Shed Electrical Rough-In: What I Wish I Knew the First Time
Most shed electrical work in Australia gets done after the shed is built. The cabling runs are surface-mounted, the conduit is added after the fact, and the work is more expensive and uglier than it needs to be. Planning the electrical at the rough-in stage — before the slab is poured and the walls go up — costs less and produces a better result.
What rough-in means
Rough-in is the electrical work that happens before the visible finishes are in place. For a shed, this includes the underslab conduit runs, the cable routes through the wall framing, the outlet positions, and the entry point for the main supply.
Done properly, rough-in produces a shed where the electrical work is invisible — cables run inside walls and under the slab, outlets and switches sit where they were planned, and adding new circuits later is a matter of pulling cable through existing conduit rather than running new conduit.
What to plan before the pour
The main supply entry point is the foundational decision. Underground supply from the main board into the shed is standard for serious sheds. The trench depth, the conduit size, and the entry point into the slab need to be coordinated with the slab pour.
The internal underslab runs are the second decision. Conduit runs under the slab to the workshop areas where you want outlets that are not near a wall — workbenches in the middle of the shed, equipment positions, machinery — let you have power where you need it without surface conduit running across the floor.
The earth grid is the third decision. A proper shed earth grid bonded into the slab reinforcement provides better protection than a single earth stake added after the fact.
What to plan before the walls
The outlet positions and switch positions should be marked before the walls go up. Cable runs inside the wall framing are tidy and protected. Cable runs surface-mounted after the walls are up are ugly and vulnerable.
The lighting circuit is the obvious internal wall work. The often-missed work is the conduit for future runs — empty conduit from the main board area to the various corners of the shed lets you add circuits later without opening walls.
The ventilation and air conditioning power requirements should be considered at this stage. Air conditioning units that get added later often end up on undersized circuits and the rework is significant.
What to plan for the workshop specifically
Workshop sheds need more outlets than residential rooms. The standard density is one double outlet per metre of bench top, plus dedicated circuits for high-current equipment.

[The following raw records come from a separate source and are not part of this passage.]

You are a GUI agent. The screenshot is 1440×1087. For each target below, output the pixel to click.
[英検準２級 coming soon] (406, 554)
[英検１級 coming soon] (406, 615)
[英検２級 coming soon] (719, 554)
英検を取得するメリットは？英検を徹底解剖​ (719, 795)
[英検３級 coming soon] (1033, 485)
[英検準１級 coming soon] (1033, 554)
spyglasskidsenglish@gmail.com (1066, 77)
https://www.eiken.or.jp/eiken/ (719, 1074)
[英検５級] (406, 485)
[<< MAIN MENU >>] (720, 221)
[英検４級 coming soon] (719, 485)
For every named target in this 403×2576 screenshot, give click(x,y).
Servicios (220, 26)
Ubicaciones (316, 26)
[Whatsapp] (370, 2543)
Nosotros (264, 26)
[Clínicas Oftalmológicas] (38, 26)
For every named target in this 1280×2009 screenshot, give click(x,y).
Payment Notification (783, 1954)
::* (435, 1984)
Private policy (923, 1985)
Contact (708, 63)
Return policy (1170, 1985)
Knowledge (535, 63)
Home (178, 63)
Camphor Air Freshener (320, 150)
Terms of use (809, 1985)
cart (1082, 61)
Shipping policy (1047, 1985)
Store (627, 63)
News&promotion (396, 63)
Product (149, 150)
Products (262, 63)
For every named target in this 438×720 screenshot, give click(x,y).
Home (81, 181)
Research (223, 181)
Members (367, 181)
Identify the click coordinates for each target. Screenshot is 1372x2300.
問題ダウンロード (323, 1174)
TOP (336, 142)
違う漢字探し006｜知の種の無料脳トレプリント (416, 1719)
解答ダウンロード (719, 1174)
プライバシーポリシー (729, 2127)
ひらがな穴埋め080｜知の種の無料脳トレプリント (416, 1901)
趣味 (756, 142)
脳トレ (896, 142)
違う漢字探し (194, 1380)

Three-phase power is worth running into the shed if you are anywhere near needing it. Adding three-phase later is expensive. The cost difference at the rough-in stage is modest.
EV charger preparation, even if you do not have an EV now, is cheap to add at rough-in. A dedicated circuit and an outlet position near the door is small money. Retrofitting an EV charger circuit later is not.
What the licensed work costs
A licensed electrician for a serious shed rough-in costs $3,000 to $8,000 depending on size and complexity. The work has to be done by a licensed person and the certifications are required for insurance and resale.
The cost is meaningfully lower at the rough-in stage than the retrofit stage. A retrofit on the same shed costs $5,000 to $15,000 because the cable runs are harder and the patching of walls and slab is messy.
The mistakes I have made
Skimping on conduit sizes. The conduit costs almost nothing. Larger conduit at rough-in saves you from having to pull a second conduit through later. Always go one size up from what you think you need.
Forgetting future circuits. The conduit runs I added without specific circuits in mind have all eventually been used. The conduit runs I did not add have all eventually been needed.
Not coordinating with the slab pour. The conduit penetrations through the slab need to be placed before the pour, in formwork, with proper sealing. After-the-fact penetrations are a compromise.
A note for first-time shed buyers
If you are buying a shed and you have any intention of doing serious workshop work, talk to the electrician before the slab is poured. Forty minutes of conversation at the right time saves thousands of dollars of rework and produces a shed you will be happier with for decades.